Our findings are consistent with prior studies that have validated the AVI and API in comparison with carotid–femoral pulse wave velocity (ba-PWV) [3,22], one of the standard measures of arterial stiffness. Several reports have demonstrated that the AVI and API correlate with central blood pressure and augmentation indices, thereby supporting their validity as vascular biomarkers [7,8,9,23]. However, the present study extends existing knowledge by demonstrating a significant association between the AVI/API and echocardiographic indices such as e′ and E/e′. This novel observation suggests that there is a potential mechanistic link between increased arterial stiffness and LV diastolic impairment, warranting further exploration in future investigations. Future studies incorporating complementary diagnostic modalities, such as myocardial strain imaging, circulating biomarkers of myocardial stress, or cardiac magnetic resonance imaging, may further substantiate the mechanistic link between arterial stiffness and subclinical myocardial dysfunction.

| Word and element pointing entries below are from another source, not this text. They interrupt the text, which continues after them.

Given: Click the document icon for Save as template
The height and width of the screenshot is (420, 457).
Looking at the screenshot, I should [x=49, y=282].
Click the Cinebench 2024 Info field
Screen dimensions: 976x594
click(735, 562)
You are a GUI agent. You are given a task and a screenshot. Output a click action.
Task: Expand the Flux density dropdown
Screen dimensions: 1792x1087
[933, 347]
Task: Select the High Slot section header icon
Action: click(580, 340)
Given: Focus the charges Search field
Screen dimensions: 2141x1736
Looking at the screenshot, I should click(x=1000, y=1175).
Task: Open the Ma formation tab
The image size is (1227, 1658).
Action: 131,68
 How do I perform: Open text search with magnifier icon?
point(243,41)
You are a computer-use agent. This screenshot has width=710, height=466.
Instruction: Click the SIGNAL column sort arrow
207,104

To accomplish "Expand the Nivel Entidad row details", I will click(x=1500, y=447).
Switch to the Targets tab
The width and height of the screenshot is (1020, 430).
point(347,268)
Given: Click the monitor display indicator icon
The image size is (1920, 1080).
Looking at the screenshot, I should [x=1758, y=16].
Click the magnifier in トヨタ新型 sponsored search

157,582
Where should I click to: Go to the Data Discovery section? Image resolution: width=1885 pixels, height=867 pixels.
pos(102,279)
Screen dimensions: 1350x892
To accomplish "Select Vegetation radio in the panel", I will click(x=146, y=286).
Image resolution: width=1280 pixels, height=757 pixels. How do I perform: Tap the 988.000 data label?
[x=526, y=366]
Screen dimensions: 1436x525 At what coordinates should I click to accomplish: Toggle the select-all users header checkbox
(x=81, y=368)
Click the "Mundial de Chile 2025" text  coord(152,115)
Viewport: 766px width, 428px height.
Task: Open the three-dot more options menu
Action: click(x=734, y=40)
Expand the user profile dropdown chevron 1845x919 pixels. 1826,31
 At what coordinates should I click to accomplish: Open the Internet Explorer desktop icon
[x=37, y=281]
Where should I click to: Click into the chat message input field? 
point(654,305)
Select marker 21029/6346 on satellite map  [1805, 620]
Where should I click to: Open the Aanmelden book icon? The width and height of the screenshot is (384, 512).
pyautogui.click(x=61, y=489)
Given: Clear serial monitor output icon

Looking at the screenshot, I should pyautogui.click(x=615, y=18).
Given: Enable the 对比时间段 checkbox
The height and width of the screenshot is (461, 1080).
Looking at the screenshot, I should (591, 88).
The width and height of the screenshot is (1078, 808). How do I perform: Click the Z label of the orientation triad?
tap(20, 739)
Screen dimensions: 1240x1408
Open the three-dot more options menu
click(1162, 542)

This study has several limitations that should be acknowledged. Firstly, this was a single-center, retrospective study with a relatively small sample size and a short enrollment period, which may limit the generalizability of the findings. Secondly, patient inclusion was restricted to those who underwent both oscillometric arterial stiffness assessment (AVI/API using PASESA) and central hemodynamic evaluation using SphygmoCor XCEL, resulting in a selected study population and an exploratory study design. Thirdly, the number of clinical events was limited, precluding definitive conclusions regarding prognostic outcomes. In addition, although the sex distribution was documented, the limited sample size did not allow for robust sex-specific analyses. Because formal multivariable regression analyses were not performed, we cannot exclude the possibility that age-related differences may have contributed to the observed intergroup differences, particularly between the low-risk and high-risk AVI/API categories. Future multicenter prospective cohort studies and interventional trials with larger populations are warranted to validate the prognostic significance of AVI/API cutoff values and clarify their role in cardiovascular risk stratification.
5. Conclusions
In conclusion, the present study demonstrates that concomitantly elevated AVI and API values are associated with adverse central hemodynamics and impaired left ventricular diastolic function in a Japanese outpatient population. These findings suggest that the combined assessment of central and peripheral arterial stiffness using simple cuff-based oscillometric indices may provide clinically meaningful insights into subclinical myocardial dysfunction. Given their non-invasive nature and ease of use in routine clinical practice, the AVI and API may serve as practical tools for early cardiovascular risk stratification, particularly in patients at risk of diastolic dysfunction and heart failure with preserved ejection fraction. Further large-scale, prospective studies are warranted to confirm these observations and determine whether targeted interventions based on AVI/API profiles can improve clinical outcomes.